◆ **TRECHO**:
__________

Chávez venceu a primeira batalha rumo a marca de 20 anos no poder
-
Jorge Silva/Reuters
Garota segura uma foto do presidente da Venezuela, Hugo Chávez, durante comício em Caracas
Hugo Chávez foi reeleito, e a menos que algum imprevisto aconteça se manterá até 2019, isto é, 20 anos depois de ter tomado posse pela primeira vez. Será o mandatário eleito com mais tempo no poder na história moderna da América Latina (Porfirio Díaz não teve eleições democráticas). Uma verdadeira façanha.
Pelo menos três fatores explicam isso. O primeiro, óbvio, é o petróleo: sem esse recurso, Chávez não poderia ter financiado as políticas sociais que pôs em prática durante esses 14 anos, e sobretudo a partir de meados de 2002, favorecendo muita gente castigada por anos de desperdício e corrupção na Venezuela. É difícil saber com certeza os dados, mas estima-se que desde 1999, o primeiro ano de Chávez no poder, até o final de 2011 ingressaram na Venezuela US$ 840 bilhões pela exportação de petróleo cru. Muito dinheiro para um país com menos de 30 milhões de habitantes.
O segundo é o fator cubano: Chávez subsidia os irmãos Castro e estes entregam a Chávez os ingredientes indispensáveis de sua política social e de segurança. Sem os médicos cubanos não haveria missões "bairros adentro"; sem os anéis de segurança cubanos, Chávez não poderia confiar em seu próprio aparato; e sem a inteligência cubana não poderia vigiar e neutralizar seus próprios militares. A equação resultante é que sem petróleo não há política social nem cubanos; sem cubanos não há política social nem de segurança e inteligência; sem política social, segurança e inteligência não se ganham cinco de seis eleições.
O terceiro fator é Chávez. É um político extraordinário em campanha, uma máquina de obtenção de votos e um gênio para se conectar com o que se poderia chamar de "alma" do povo venezuelano. Em uma sociedade étnica, social, geográfica e ideologicamente fraturada por décadas de maus governos, Chávez polarizou a sociedade venezuelana, mas uniu seus seguidores recorrendo a todos os estereótipos imagináveis, desde o desprezo pela cor da pele ou o tamanho da carteira de seus adversários, até seus insultos internacionais.
No mundo, Chávez está ficando só: já não o acompanham os ultimados ditadores do Iraque e da Líbia, e provavelmente tampouco o da Síria; e em uma dessas seu amigo Ahmadinejad também perderá o emprego. Mas não está só dentro da Venezuela, seus dotes de político em campanha perpétua, mobilizando as massas de seus seguidores, se mantêm intactos, apesar de sua saúde.

__________

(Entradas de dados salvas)
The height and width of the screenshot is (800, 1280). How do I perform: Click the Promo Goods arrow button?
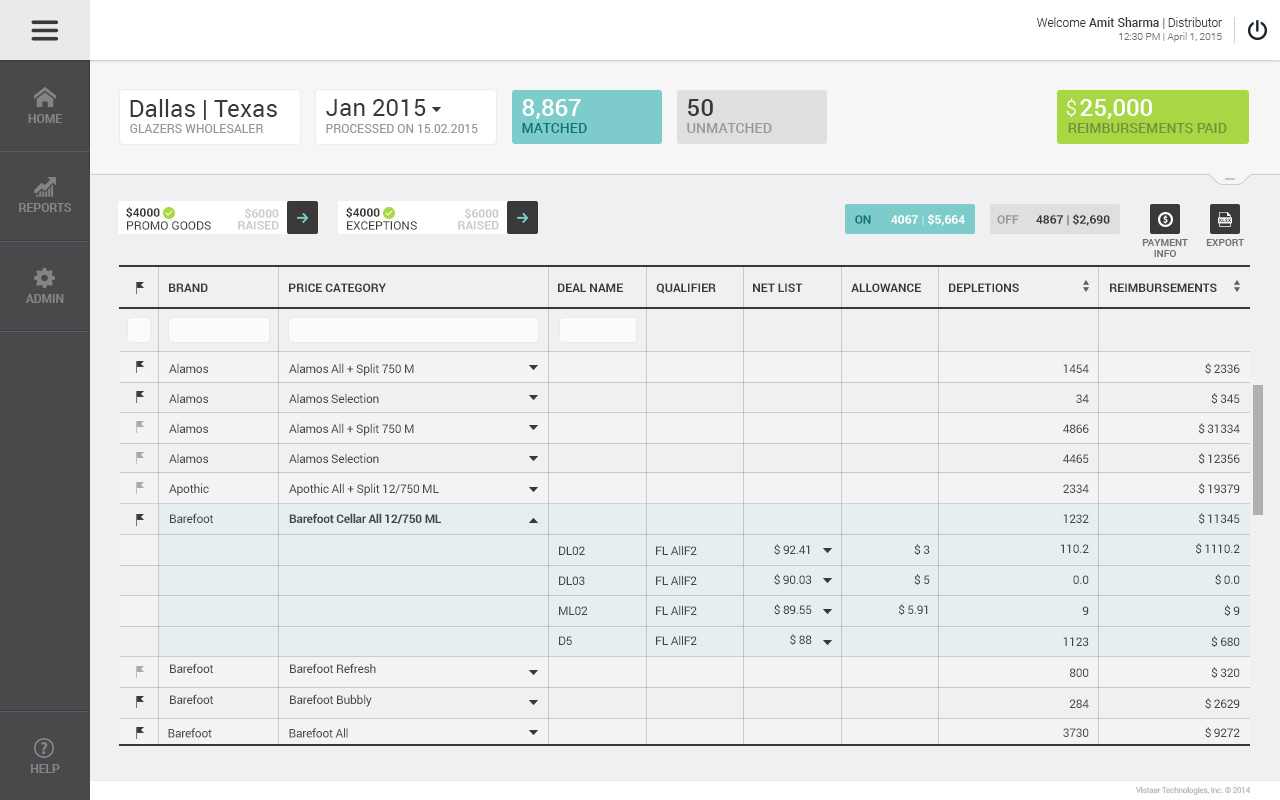coord(302,218)
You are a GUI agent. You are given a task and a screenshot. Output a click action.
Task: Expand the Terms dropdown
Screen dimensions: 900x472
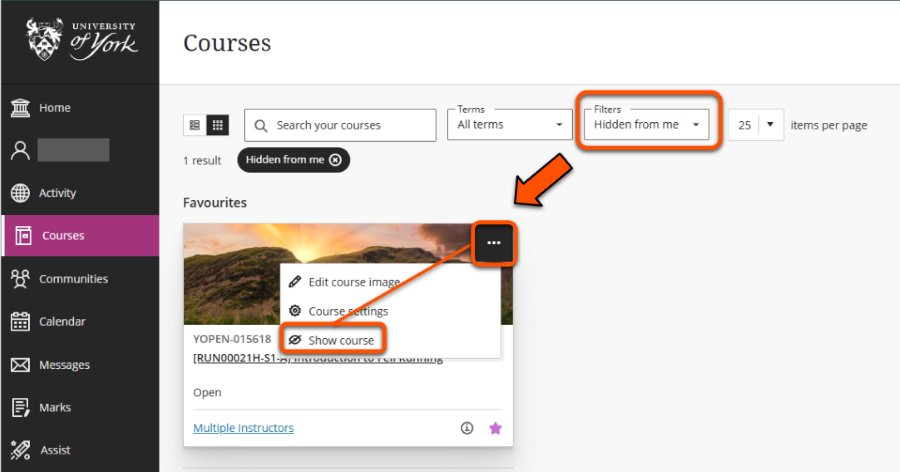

__________

◆ **APLIQUE A LEITURA**:
**a)** Reproduza a parte do texto sobre Chávez que vai de "Chávez venceu a" até "Uma verdadeira façanha.", incluindo essas duas expressões.
**b)** Responda com base no texto sobre Chávez:
(i) Até que ano Chávez deve ficar no poder, a menos que algum imprevisto aconteça?
(ii) Quanto se estima que entrou na Venezuela com a exportação de petróleo cru entre 1999 e o final de 2011?
(iii) Segundo o texto sobre Chávez, o que não existiria sem os médicos cubanos?
**c)** Dê continuidade ao texto sobre Chávez a partir da última frase.
Você não vai precisar dos registros.

◆ **RESPOSTAS**:
**a)**
Chávez venceu a primeira batalha rumo a marca de 20 anos no poder
-
Jorge Silva/Reuters
Garota segura uma foto do presidente da Venezuela, Hugo Chávez, durante comício em Caracas
Hugo Chávez foi reeleito, e a menos que algum imprevisto aconteça se manterá até 2019, isto é, 20 anos depois de ter tomado posse pela primeira vez. Será o mandatário eleito com mais tempo no poder na história moderna da América Latina (Porfirio Díaz não teve eleições democráticas). Uma verdadeira façanha.

**b)**
(i) Até 2019.
(ii) US$ 840 bilhões.
(iii) As missões "bairros adentro".

**c)**
Por sua vez, a oposição encabeçada por Henrique Capriles deu uma grande batalha. Travou-a em condições ao mesmo tempo desvantajosas e inevitáveis. Desvantajosas porque todos sabemos como a totalidade dos recursos do Estado venezuelano foram postos a serviço de um candidato; sabemos que os meios de comunicação de massa se inclinaram em favor de Chávez; e sabemos que o aparelho eleitoral estava disposto a fazer o necessário para que Chávez vencesse se fosse o caso.
A oposição teve de lidar com o cenário inimaginável de uma derrota chavista. Se os analistas mal podíamos conceber uma Venezuela sem Chávez, os eleitores tampouco. As perguntas eram muitas: Chávez aceitaria uma derrota? O exército aceitaria uma derrota? As milícias armadas aceitariam uma derrota?
Apesar de tudo isso, a oposição não podia deixar de disputar. Não podia denunciar sistematicamente a disparidade da disputa sem desanimar seus partidários. Não podia desqualificar o processo sem desqualificar-se a si mesma. Não tiveram outro remédio, a oposição e Capriles, que disputar e apresentar a melhor cara diante de uma situação impossível nos fatos. Abster-se, como no passado, implicaria condenar-se à marginalização; participar denunciando a iniquidade das regras e dos recursos equivaleria a um suicídio eleitoral. Não havia boas saídas, e a menos má foi a escolhida pela oposição. Poderão colher no futuro.
Jorge Castañeda
Jorge Castañeda foi chanceler do México e é autor de uma das mais extensivas biografias já publicadas sobre Che Guevara.